### PROBLEM STATEMENT
Among the lines below, take the one holding "This screenshot has width=630, height=790.", the one holding "Viewport: 1014px width, 653px height.", and all lines between them. Set them down exactly.
##########
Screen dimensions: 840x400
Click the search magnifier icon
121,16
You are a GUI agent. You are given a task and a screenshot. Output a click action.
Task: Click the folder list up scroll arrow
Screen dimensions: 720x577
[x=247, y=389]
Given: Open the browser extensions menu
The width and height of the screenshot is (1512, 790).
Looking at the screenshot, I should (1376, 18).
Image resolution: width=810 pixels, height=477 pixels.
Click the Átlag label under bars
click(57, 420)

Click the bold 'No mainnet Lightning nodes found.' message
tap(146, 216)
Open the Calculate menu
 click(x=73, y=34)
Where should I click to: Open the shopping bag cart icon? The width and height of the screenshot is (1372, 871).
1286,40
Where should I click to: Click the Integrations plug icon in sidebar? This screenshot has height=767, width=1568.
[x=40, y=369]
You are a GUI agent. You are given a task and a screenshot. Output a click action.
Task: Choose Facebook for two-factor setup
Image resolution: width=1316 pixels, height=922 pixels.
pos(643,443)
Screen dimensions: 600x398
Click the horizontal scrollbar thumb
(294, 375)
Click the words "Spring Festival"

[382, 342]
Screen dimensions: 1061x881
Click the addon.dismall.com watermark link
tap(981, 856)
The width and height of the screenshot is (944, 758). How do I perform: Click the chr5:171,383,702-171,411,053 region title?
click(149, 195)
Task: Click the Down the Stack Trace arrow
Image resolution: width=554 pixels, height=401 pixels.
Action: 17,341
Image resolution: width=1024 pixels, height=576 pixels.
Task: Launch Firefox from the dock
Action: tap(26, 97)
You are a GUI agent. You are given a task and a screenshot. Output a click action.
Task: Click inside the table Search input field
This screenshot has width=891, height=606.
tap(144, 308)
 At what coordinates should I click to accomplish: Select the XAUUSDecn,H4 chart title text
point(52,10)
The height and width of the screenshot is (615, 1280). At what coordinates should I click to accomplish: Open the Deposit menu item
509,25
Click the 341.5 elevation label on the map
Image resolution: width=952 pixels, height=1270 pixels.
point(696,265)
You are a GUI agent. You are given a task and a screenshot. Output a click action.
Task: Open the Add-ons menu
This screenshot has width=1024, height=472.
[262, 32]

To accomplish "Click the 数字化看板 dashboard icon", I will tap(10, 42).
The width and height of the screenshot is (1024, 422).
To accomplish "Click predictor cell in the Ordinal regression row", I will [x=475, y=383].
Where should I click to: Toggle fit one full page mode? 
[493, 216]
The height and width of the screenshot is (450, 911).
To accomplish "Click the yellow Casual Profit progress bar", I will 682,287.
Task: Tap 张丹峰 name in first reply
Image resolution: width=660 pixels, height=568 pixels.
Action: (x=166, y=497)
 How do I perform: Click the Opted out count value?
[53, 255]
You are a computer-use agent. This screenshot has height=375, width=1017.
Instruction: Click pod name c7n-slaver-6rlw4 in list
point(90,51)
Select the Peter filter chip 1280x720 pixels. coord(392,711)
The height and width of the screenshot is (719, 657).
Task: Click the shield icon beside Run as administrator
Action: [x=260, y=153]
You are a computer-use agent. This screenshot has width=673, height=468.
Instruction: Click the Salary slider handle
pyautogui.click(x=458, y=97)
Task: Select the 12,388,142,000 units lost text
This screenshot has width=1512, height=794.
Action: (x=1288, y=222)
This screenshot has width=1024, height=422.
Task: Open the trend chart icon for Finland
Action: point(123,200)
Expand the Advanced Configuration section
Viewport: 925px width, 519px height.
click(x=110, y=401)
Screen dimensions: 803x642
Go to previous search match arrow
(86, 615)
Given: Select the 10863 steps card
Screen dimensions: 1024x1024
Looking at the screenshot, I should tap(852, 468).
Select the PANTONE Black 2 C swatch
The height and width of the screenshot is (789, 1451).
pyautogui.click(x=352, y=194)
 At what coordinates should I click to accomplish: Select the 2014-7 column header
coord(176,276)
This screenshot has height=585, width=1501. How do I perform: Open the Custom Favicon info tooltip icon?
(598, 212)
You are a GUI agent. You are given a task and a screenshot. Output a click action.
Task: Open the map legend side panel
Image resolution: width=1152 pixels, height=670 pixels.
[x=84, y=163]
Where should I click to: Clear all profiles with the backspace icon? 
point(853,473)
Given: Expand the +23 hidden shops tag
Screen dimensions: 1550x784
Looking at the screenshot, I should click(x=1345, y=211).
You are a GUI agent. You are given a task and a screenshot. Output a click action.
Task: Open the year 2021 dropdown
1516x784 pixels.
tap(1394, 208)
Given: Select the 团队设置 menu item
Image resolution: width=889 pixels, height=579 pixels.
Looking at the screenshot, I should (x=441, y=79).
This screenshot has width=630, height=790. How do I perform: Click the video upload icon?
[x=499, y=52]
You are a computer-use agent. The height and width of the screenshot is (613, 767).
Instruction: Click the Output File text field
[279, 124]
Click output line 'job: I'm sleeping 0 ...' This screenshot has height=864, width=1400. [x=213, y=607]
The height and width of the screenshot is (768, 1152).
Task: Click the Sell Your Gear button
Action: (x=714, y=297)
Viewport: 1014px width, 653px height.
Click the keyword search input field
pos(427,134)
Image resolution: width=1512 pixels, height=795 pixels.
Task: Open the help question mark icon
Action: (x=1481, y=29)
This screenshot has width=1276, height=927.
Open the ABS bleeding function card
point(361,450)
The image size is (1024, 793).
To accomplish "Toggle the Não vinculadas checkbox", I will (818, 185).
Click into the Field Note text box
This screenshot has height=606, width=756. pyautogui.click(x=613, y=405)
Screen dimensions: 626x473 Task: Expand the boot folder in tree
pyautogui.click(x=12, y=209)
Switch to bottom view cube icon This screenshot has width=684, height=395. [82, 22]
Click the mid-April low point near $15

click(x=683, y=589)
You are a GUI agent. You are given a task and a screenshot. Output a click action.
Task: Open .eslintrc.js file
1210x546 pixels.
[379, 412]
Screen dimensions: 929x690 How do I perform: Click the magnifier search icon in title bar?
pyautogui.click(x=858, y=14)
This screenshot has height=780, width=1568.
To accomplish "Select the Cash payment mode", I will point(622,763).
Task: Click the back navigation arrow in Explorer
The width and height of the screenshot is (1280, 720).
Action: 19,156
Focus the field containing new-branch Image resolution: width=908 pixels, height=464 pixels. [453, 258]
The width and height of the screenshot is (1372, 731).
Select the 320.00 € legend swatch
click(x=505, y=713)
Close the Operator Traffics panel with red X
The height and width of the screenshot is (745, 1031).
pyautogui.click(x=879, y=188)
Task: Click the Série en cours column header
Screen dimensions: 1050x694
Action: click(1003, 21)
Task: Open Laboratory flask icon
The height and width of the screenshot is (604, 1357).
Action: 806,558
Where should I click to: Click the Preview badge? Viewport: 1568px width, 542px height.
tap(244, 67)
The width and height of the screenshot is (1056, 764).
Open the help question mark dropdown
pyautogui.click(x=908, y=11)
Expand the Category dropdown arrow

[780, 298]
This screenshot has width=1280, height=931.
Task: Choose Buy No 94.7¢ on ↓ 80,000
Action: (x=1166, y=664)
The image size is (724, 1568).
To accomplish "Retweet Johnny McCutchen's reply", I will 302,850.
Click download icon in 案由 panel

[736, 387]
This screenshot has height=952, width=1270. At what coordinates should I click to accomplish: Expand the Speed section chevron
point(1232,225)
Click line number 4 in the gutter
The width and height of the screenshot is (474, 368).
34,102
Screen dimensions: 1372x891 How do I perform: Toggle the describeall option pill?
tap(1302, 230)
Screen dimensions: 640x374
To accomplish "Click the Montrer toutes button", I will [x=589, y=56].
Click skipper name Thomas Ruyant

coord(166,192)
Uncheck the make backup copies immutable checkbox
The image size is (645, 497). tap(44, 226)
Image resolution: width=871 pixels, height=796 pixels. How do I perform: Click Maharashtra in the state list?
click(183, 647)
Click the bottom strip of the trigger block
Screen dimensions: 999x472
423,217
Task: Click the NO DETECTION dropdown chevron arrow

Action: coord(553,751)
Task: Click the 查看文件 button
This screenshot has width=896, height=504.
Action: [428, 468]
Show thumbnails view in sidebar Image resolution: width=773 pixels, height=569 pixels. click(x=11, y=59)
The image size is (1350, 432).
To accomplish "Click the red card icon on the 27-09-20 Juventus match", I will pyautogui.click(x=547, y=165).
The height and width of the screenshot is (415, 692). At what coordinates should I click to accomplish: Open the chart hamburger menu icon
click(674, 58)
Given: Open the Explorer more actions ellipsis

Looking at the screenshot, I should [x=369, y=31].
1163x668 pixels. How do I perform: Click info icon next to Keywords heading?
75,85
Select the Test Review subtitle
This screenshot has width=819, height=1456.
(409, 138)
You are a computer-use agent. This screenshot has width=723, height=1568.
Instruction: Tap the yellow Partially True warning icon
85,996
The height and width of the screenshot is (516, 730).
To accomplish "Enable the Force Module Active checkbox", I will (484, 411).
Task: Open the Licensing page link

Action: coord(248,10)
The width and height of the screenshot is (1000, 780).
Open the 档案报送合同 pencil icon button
##########
### COMPLETED EXERCISE
This screenshot has width=630, height=790. How do I perform: Click the video upload icon?
[x=499, y=52]
You are a computer-use agent. The height and width of the screenshot is (613, 767).
Instruction: Click the Output File text field
[279, 124]
Click output line 'job: I'm sleeping 0 ...' This screenshot has height=864, width=1400. [x=213, y=607]
The height and width of the screenshot is (768, 1152).
Task: Click the Sell Your Gear button
Action: (x=714, y=297)
Viewport: 1014px width, 653px height.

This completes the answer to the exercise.